Introduction

If you’ve ever wanted to deploy a full-stack application without worrying about managing servers or scaling infrastructure, Google Cloud Run is a game-changer. In this post, we’ll walk through deploying a modern React frontend and Node.js backend using Cloud Run — Google Cloud’s fully managed container platform. Whether you're building a personal project or a production app, Cloud Run helps you go live quickly.

Architecture Overview

Here’s a simplified flow of how the app works:

  1. Users access the frontend hosted on Cloud Run.
  2. The frontend makes API requests to the backend, also hosted on Cloud Run.
  3. The backend processes the requests and sends back responses (JSON data).
  4. Cloud Run handles traffic, scaling, and security for both services.

What We’re Building

In this guide, we’ll deploy a full-stack web application consisting of a React frontend and a Node.js (Express) backend to Google Cloud Run. The application demonstrates a common architecture used in modern web development: a decoupled frontend served statically and a backend API handling business logic and data processing.

Here’s a quick breakdown of the components:

Frontend (React): Built using React, this single-page application (SPA) provides a responsive and dynamic user interface. It communicates with the backend using HTTP requests.

Backend (Node.js + Express): A RESTful API built with Node.js and Express. It handles requests from the frontend, processes data, and returns responses. This could include authentication, database interactions, or external API integrations.

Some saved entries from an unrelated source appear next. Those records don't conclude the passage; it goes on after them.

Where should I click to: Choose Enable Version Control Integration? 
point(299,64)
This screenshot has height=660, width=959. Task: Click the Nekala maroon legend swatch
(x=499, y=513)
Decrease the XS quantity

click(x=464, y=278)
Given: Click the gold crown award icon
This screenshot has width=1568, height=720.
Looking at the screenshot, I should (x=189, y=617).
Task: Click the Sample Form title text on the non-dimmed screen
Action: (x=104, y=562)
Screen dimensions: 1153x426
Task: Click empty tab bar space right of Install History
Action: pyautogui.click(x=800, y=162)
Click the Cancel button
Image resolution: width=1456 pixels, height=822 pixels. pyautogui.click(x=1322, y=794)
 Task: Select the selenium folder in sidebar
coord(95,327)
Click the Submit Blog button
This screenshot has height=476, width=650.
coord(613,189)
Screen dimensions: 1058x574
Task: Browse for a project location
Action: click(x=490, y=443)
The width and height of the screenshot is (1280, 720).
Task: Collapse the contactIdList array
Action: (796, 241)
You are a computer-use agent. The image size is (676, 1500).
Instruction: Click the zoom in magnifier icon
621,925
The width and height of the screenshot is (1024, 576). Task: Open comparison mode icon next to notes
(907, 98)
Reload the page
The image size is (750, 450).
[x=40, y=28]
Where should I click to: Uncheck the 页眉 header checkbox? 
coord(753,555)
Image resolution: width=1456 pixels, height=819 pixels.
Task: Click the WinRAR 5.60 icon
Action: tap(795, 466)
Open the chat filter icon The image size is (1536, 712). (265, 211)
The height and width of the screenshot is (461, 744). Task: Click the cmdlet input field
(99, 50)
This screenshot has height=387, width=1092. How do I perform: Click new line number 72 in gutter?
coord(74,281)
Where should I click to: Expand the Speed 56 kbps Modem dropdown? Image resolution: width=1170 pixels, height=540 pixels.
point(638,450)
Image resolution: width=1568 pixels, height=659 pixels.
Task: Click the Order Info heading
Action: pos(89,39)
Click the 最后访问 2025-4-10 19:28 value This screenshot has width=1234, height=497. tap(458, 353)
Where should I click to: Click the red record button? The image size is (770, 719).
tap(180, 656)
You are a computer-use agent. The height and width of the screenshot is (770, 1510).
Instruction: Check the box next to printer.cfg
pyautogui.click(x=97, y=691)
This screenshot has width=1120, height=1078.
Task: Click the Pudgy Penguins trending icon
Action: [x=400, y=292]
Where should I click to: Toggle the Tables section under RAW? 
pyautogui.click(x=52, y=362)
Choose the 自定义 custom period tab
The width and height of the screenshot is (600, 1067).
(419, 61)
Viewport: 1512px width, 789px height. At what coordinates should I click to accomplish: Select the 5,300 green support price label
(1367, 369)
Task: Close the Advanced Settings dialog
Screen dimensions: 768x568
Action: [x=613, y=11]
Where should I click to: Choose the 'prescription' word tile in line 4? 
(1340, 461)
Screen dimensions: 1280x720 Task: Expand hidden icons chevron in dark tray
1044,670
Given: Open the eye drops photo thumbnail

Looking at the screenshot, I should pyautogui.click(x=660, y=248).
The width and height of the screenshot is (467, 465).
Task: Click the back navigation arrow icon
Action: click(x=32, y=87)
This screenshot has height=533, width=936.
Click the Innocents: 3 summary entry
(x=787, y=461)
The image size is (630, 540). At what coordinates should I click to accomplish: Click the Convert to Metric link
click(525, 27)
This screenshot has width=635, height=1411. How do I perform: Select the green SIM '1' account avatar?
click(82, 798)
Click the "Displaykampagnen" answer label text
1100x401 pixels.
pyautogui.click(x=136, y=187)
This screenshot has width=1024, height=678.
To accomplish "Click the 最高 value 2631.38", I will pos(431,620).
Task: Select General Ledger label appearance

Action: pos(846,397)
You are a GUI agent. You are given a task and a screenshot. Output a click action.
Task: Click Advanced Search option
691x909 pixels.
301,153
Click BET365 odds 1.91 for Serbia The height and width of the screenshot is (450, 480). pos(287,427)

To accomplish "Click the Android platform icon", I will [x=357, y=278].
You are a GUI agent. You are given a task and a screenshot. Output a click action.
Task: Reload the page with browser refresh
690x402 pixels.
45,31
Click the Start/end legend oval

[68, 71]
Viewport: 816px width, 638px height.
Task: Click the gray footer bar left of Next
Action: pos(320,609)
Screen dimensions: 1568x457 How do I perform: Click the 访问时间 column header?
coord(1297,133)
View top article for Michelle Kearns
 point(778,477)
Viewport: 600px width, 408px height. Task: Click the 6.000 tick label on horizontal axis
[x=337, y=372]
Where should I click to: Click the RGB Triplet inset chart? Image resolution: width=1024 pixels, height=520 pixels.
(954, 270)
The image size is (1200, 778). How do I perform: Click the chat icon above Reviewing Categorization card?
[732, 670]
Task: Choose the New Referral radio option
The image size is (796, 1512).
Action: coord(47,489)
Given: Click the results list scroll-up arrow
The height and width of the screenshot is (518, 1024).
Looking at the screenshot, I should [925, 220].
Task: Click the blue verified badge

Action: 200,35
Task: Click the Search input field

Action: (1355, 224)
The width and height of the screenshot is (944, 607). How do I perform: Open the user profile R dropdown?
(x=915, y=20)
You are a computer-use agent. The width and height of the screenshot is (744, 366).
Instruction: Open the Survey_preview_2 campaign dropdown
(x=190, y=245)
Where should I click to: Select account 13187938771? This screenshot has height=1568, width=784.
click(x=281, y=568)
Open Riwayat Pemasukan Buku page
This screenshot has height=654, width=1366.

We will package these components into a container and deploy them to Cloud Run, a fully managed, serverless platform that automatically scales based on demand.

Setting Up the Project

Before deploying to the cloud, let’s briefly go over how the project is structured locally. This step ensures your app is organized in a way that’s easy to containerize and deploy.

We can use
Create a React frontend (create-react-app or Vite).
Create a Node.js Express backend.

Sample image of project structure:

react node code

React Frontend:
We can use Create React App or Vite, in this example im going with Create React App, the only diffrent is with build command.

npx create-react-app client

or

npm create vite@latest client

Node.js Backend

The backend is a lightweight API built with Express. It handles routing, business logic, and communicates with databases or external APIs as needed.

mkdir server && cd server
npm init -y
npm install express

During local development you need to handle CORS as React and Node are separated.

Connecting the Two

During local development, the frontend communicates with the backend using proxy settings or environment variables. When deployed together in a container, both parts work seamlessly since they’re served from the same origin.

Containerizing the App

Before we can deploy our application to Cloud Run, we need to package it into a Docker container. Containerization allows us to bundle the application code, dependencies, and runtime environment into a single, portable image that can run anywhere — whether on your local machine, in CI/CD pipelines, or in the cloud.

Create a Dockerfile in root working folder.

Example Dockerfile for Node.js + React.

# --- Frontend Stage: Build React App ---
    FROM node:20 AS build-frontend

    WORKDIR /app/client

    # Copy and install dependencies
    COPY client/package.json client/package-lock.json ./
    RUN npm install

    # Copy the rest of the frontend code
    COPY client/ .

    # Build the frontend
    RUN npm run build

    # --- Backend Stage: Setup Express Server ---
    FROM node:20-slim 

    WORKDIR /app/server

    # Copy backend package.json first and install deps
    COPY server/package.json server/package-lock.json ./
    RUN npm install

    # Copy backend code
    COPY server/ .

    # Copy built frontend into backend
    COPY --from=build-frontend /app/client/build ./build

    # Expose server port
    EXPOSE 5000

    # Start the server
    CMD ["node", "server.js"]

Build Docker image:

docker build -t /full-stack-app .

Push image to Docker Hub:

docker push /full-stack-app

You need to push image to a docker hub as Cloud Run will try to pull image and start container.

Deploying to Cloud Run

With our application containerized, the next step is deploying it to Google Cloud Run

Steps to Deploy:

  1. Set up Google Cloud Project & enable Cloud Run.
  2. Enable Cloud Run API and ensure billing is enabled on your GCP project.
  3. Push your container image to Artifact Registry or Container Registry or Docker Hub.
  4. Deploy using the gcloud CLI or Cloud Console, specifying options like region, service name, and whether the app should be publicly accessible.

gcloud CLI Command to deploy:

gcloud run deploy my-fullstack-app \
  --image docker.io/your-dockerhub-username/full-stack-app \
  --platform managed \
  --region YOUR_REGION \
  --allow-unauthenticated

service name --> my-fullstack-app
image --> docker image URL
platform --> cloud run managed
region --> you can select us-central1
allow-unauthenticated --> mean the access is public anyone can access website.

Testing and Accessing the App

Once deployment is done you can access the public URL from Cloud Run.

Conclusion

In this guide, we walked through:

  • Setting up a React frontend and Node.js backend.
  • Containerizing both parts into a single Docker image.
  • Deploying the app to Google Cloud Run.